Monster Beverage Corp. (MNST) shares fell 3.2% to $54.95
premarket amid a downgrade from Stifel Nicolaus to hold from buy.
The firm said it expects greater-than-anticipated deceleration in
sales growth for the energy beverage maker through first-quarter
2013. "Monster Beverage's sales growth missed expectations in 2Q12
and subsequent U.S. scanner data has showed further slowdown," said
Stifel in a note to clients, adding that recent channel checks also
add "conviction to our view."
China-based Cleantech Solutions International Inc. (CLNT), which
manufactures metal components and assemblies used primarily in wind
power, solar and other clean technology industries, said that it
has received new and follow-on purchase orders for its airflow
dyeing machines and related components from its new and existing
domestic companies, totaling about $2.2 million. Shares jumped 18%
to $3.00 premarket.
Avnet Inc. (AVT) reported that fiscal first-quarter sales will
be towards the lower end of original expectations. The company,
which distributes semiconductors and other electronics components
and computer products, also said earnings per share are expected to
be below its previously announced expectations. The company
attributes the miss to the combined negative impacts of lower than
expected revenues, lower gross profit margin in the Western regions
at its electronics marketing segment associated with the weaker
sales environment, and a greater than anticipated geographic mix
shift in the electronics marketing business where
better-than-expected sales in the lower-margin Asia region were
more than offset by weaker sales in the higher-margin Western
regions. Shares fell 11% to $25.53 premarket.
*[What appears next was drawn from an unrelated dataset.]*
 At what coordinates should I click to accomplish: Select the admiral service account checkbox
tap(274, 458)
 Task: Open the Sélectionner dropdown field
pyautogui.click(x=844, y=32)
Lexington Realty Trust (LXP) said it is offering 15 million
shares as the real estate investment trust looks to raise funds to
repay debt and for general corporate purposes. The company had
about 156 million shares outstanding as of Aug. 6. Shares fell 4.2%
to $9.40 premarket.
Watchlist:
Aluminum maker Alcoa Inc. (AA) swung to a third-quarter loss,
partly reflecting the costs of settling a four-year legal battle
over bribery allegations, but results were modestly better than
Wall Street's forecasts.
Best Buy Co. (BBY) said its chief financial officer Jim
Muehlbauer is leaving the company after more than a decade and has
launched a search for his replacement, the latest executive change
at the consumer-electronics chain.
Chevron Corp. (CVX) said Tuesday it expects its third-quarter
profit to be substantially hit by Hurricane Isaac and an August
fire at a California refinery.
EXFO Inc. (EXFO) swung to a fiscal fourth-quarter loss as the
maker of telecommunications testing equipment saw sales decrease
amid continued delays in capital spending by network operators.
Healthcare Services Group Inc.'s (HCSG) third-quarter earnings
rose 15% as revenue growth topped expectations.
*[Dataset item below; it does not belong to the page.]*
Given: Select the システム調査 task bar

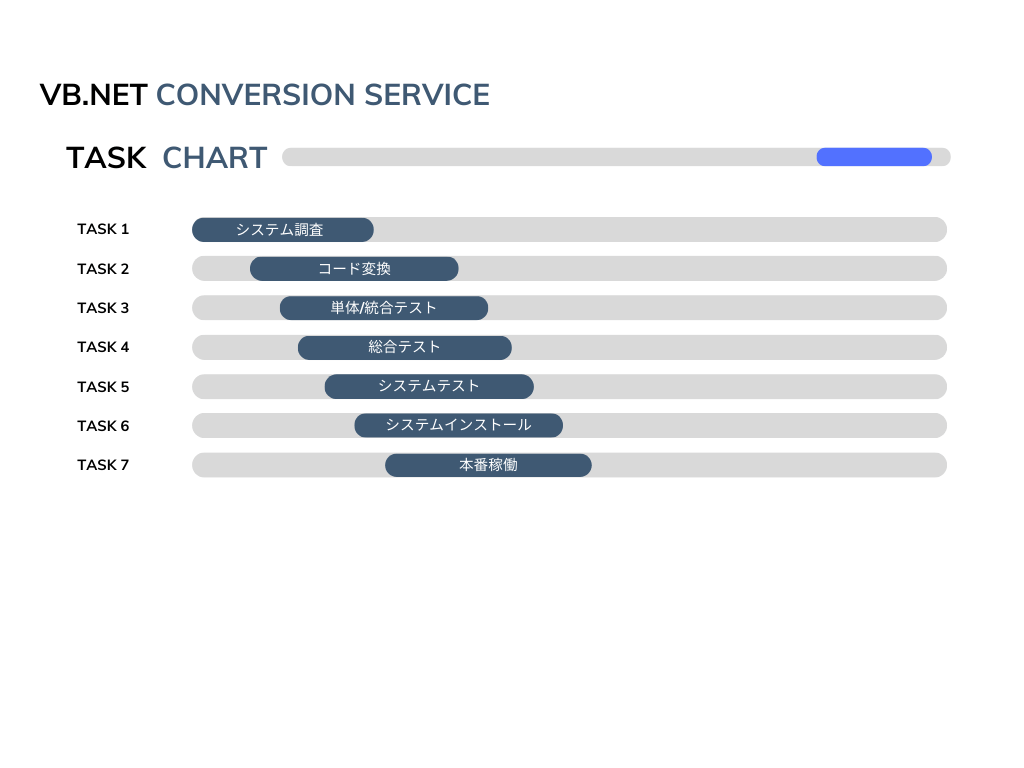Looking at the screenshot, I should [x=282, y=230].
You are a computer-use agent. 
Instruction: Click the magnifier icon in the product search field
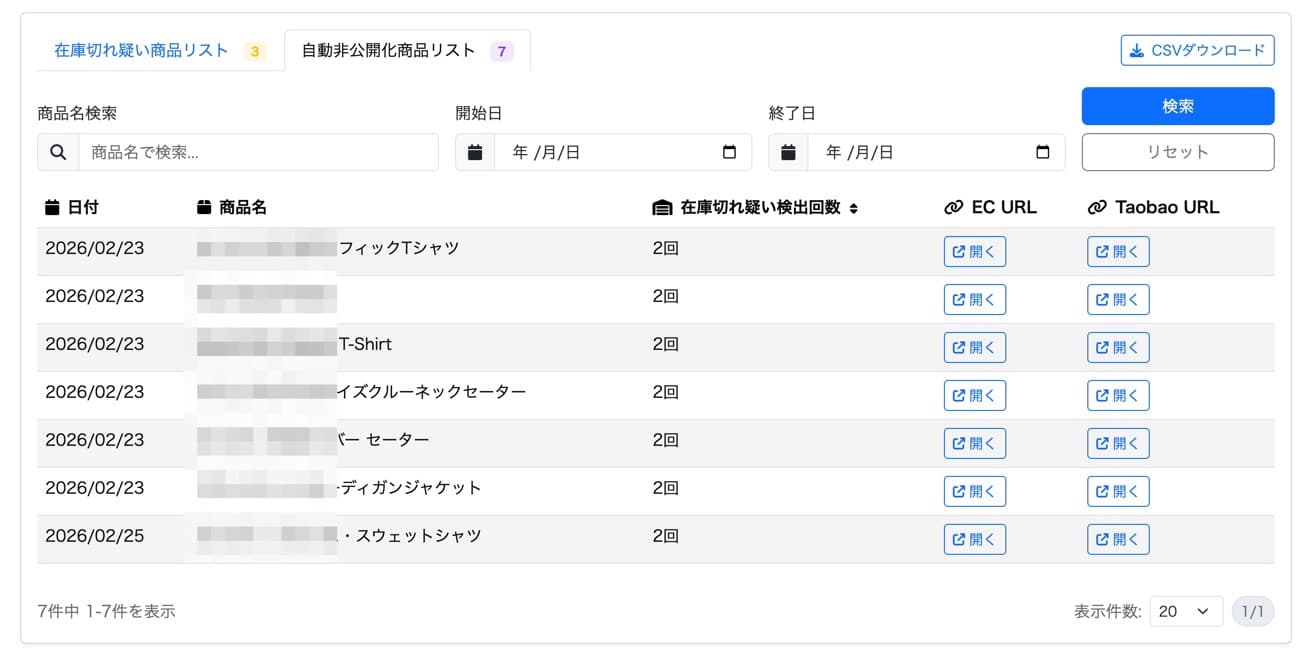click(57, 152)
Jack in the Box Inc. (JACK) said that Gary J. Beisler, the
president and chief executive of its Qdoba Mexican Grill, plans to
retire.
Mistras Group Inc.'s (MG) fiscal first-quarter earnings rose 33%
as the company recorded improved revenue across its business
segments, led by growth at its international business.
National Oilwell Varco Inc. (NOV) and Robbins & Myers Inc.
(RBN) said they each have received a request from the Department of
Justice for additional information and documents related to their
proposed $2.55 billion merger.
Pharmacyclics Inc. (PCYC) has signed an agreement with Novo
Nordisk A/S (NVO, NOVO-B.KO) giving the Danish insulin producer
rights to certain uses of its Factor VIIa molecule inhibitor,
according to a regulatory filing.
Moody's Investors Service has cut its outlook on UnitedHealth
Group Inc. (UNH) after the managed-care firm said it planned to
acquire the bulk of Brazilian insurer and hospital operator Amil
Participacoes S/A (AMPIY, AMIL3.BR) in a $4.3 billion deal.